Cleavage of the human immunoglobulin A1 (IgA1) hinge region by IgA1 proteases requires structures in the Fc region of IgA.

Secretory immunoglobulin A (IgA) protects the mucosal surfaces against inhaled and ingested pathogens. Many pathogenic bacteria produce IgA1 proteases that cleave in the hinge of IgA1, thus separating the Fab region from the Fc region and making IgA ineffective. Here, we show that Haemophilus influenzae type 1 and Neisseria gonorrhoeae type 2 IgA1 proteases cleave the IgA1 hinge in the context of the constant region of IgA1 or IgA2m(1) but not in the context of IgG2. Both C(alpha)2 and C(alpha)3 but not C(alpha)1 are required for the cleavage of the IgA1 hinge by H. influenzae and N. gonorrhoeae proteases.
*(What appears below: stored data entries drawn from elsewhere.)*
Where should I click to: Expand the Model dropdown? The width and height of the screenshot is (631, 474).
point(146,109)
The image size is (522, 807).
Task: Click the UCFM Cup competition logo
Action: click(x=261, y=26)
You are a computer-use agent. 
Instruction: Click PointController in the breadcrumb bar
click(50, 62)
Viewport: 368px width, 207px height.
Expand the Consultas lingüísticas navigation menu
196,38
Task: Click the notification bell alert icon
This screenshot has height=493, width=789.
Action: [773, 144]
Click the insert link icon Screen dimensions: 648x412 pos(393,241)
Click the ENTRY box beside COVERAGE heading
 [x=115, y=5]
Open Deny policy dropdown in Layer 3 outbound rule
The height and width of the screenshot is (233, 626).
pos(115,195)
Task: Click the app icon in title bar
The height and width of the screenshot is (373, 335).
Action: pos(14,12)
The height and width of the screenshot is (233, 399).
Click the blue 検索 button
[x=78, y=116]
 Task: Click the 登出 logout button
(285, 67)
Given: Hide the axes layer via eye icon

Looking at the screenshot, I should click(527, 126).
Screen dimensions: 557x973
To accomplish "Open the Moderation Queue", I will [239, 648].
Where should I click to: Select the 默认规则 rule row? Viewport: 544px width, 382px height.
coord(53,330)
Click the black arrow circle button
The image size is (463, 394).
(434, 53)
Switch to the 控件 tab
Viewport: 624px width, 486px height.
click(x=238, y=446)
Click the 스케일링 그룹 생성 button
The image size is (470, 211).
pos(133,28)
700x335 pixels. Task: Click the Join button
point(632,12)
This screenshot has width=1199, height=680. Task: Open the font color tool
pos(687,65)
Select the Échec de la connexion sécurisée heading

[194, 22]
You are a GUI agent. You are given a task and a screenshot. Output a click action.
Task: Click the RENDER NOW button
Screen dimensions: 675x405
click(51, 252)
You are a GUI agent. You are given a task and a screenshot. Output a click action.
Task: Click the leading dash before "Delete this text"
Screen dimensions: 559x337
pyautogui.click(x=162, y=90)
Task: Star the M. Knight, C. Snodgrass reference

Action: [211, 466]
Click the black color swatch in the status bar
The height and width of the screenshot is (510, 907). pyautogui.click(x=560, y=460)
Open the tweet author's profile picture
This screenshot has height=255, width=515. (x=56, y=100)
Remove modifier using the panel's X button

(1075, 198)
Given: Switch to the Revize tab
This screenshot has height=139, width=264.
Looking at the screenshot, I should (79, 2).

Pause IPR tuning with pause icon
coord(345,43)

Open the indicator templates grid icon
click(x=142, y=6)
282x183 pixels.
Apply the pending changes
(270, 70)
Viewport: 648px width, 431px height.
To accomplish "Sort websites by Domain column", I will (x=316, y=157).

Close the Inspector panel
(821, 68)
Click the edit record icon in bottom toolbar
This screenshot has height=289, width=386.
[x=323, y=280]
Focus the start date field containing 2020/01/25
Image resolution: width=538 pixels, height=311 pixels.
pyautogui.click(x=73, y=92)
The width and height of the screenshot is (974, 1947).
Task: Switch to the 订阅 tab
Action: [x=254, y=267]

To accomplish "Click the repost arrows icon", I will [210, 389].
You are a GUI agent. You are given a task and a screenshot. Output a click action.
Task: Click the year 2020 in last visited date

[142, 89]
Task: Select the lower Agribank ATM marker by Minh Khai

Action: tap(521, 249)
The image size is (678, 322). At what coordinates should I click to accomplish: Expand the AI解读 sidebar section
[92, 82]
While there was no difference in the cleavage kinetics between wild-type IgA1 and IgA1 containing only the first GalNAc residue of the O-linked glycans, the absence of N-linked glycans in the Fc increased the ability of the N. gonorrhoeae protease to cleave the IgA1 hinge. Taken together, these results suggest that, in addition to the IgA1 hinge, structures in the Fc region of IgA are required for the recognition and cleavage of IgA1 by the H. influenzae and N. gonorrhoeae proteases.